Sunday, October 18, 2009

My father, continued.


When I was a kid things were very different than they are today. It's been said that it would have been easier for Napoleon to go back to Roman times than to go ahead 50 years. Such is the pace of change in the world today. Anyway, back to when I was a kid.

Back then, there were milk men. In our neighborhood, the local diary was called Dellwood and milk in thick glass bottles would be put in an insulated galvanized steel milk box that you had by your back door. This was real milk; skim or 2% or soy hadn't entered our consciousness. And we drank a lot of it--it was a requirement according to my mother or we'd be hunch-backed with scoliosis or get rickets or something horrible, so we got four quarts two times a week and drank milk at every meal. The idea of drinking soda at a meal was absolutely alien to us. Good families just didn't do that.

As always, my father was thinking. Of the many battles in our little tilted home, one of the most regular was over the drinking of the milk. You couldn't leave the table if you didn't finish your milk, it was that simple. That rule was as inviolable as the sun rising in the east. My father was thinking, how could he make drinking milk better, easier and more fun.

One evening my father came home with a cannister about the size of a can of supermarket coffee in a brown paper bag. "This is it," he proclaimed. And he pulled the can from out of the bag with a hand-lettered label on it that read "Purple Cow."

"I never saw a Purple cow," my father recited.
"I never hope to see one.
But I can tell you, anyhow,
I'd rather see than be one."

Purple Cow in my father's incarnation was a vitamin powder impregnated with freeze-dried grape juice. How he concocted the stuff, I couldn't tell you. He had no lab and no chemistry training but somehow he did. He grabbed my still-full glass of milk and a teaspoon and mixed the powder into my drink. Instantly my milk turned a borscht-like purple.

"Drink it," he ordered. "Drink it."

I wasn't exactly a finicky eater (or drinker) but the idea of purple milk repulsed me.
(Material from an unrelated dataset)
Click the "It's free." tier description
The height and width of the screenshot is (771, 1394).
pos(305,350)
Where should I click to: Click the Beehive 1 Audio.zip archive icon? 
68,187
My father grabbed my glass and slid it over to my older, more-tractable brother. "Drink it," he ordered and my brother took a tentative sip.

"It's delicious," my father proclaimed, "it's full of vitamins and it's fun. It's good for you."

My brother winced down another sip. And then slid the glass back to me and I did the same.

"It. Doesn't. Taste. Good. Dad." I said between gags.

"It's delicious," my father repeated. "Drink up." I complied. I knew when my father got this way there was no arguing, there was no way out.

For the next few weeks we saw very little of my father. He was out morning, noon and night trying to find a buyer for "Purple Cow." The thing was, it did taste awful, chalky, bitter and ugly. But to my father (who likely had never tasted it) it was manna from udder.

He never did find a buyer, ultimately gave up the cow and moved onto something else.